*SUPPLIED ENTRIES*.
########################################
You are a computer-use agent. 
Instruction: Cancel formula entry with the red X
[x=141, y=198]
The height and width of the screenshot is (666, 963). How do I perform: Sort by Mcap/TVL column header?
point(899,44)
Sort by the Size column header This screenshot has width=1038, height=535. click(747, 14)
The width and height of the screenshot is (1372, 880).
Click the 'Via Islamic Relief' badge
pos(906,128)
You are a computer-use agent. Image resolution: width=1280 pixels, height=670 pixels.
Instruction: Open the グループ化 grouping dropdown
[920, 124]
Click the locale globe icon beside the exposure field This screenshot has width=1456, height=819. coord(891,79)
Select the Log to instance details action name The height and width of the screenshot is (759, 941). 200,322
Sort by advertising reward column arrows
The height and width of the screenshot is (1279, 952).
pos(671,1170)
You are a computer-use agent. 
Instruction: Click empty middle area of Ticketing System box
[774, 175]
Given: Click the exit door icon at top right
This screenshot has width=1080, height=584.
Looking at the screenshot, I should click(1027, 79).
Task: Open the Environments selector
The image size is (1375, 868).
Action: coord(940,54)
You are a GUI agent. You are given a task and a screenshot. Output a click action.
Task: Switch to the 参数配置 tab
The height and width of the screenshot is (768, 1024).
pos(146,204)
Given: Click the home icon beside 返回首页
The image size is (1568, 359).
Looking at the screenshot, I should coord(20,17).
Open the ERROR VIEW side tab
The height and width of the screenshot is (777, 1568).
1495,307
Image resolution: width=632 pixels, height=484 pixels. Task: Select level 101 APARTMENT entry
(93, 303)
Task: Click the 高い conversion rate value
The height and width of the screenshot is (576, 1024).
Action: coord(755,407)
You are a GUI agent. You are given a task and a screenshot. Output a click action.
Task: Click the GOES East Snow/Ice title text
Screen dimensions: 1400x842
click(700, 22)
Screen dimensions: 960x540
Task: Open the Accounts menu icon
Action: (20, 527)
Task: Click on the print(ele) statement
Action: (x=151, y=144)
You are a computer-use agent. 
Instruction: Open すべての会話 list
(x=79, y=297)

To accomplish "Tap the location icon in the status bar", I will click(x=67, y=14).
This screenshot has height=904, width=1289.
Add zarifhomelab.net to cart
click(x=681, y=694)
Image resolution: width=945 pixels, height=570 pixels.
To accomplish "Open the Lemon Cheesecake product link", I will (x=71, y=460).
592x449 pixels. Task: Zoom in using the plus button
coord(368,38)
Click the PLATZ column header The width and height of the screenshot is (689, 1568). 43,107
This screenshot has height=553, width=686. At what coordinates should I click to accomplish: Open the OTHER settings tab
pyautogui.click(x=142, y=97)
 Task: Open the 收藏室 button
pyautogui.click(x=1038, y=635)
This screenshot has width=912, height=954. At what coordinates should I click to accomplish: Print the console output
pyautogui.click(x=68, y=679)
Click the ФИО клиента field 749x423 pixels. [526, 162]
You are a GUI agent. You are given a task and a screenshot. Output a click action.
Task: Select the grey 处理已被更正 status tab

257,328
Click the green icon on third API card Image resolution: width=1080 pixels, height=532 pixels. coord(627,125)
########################################
*EXERCISE PROMPT*. From the very first line of the records down to the line with "Click the locale", please write out each line exactly, including both ends and no other lines.

*WRITTEN RESPONSE*.
You are a computer-use agent. 
Instruction: Cancel formula entry with the red X
[x=141, y=198]
The height and width of the screenshot is (666, 963). How do I perform: Sort by Mcap/TVL column header?
point(899,44)
Sort by the Size column header This screenshot has width=1038, height=535. click(747, 14)
The width and height of the screenshot is (1372, 880).
Click the 'Via Islamic Relief' badge
pos(906,128)
You are a computer-use agent. Image resolution: width=1280 pixels, height=670 pixels.
Instruction: Open the グループ化 grouping dropdown
[920, 124]
Click the locale globe icon beside the exposure field This screenshot has width=1456, height=819. coord(891,79)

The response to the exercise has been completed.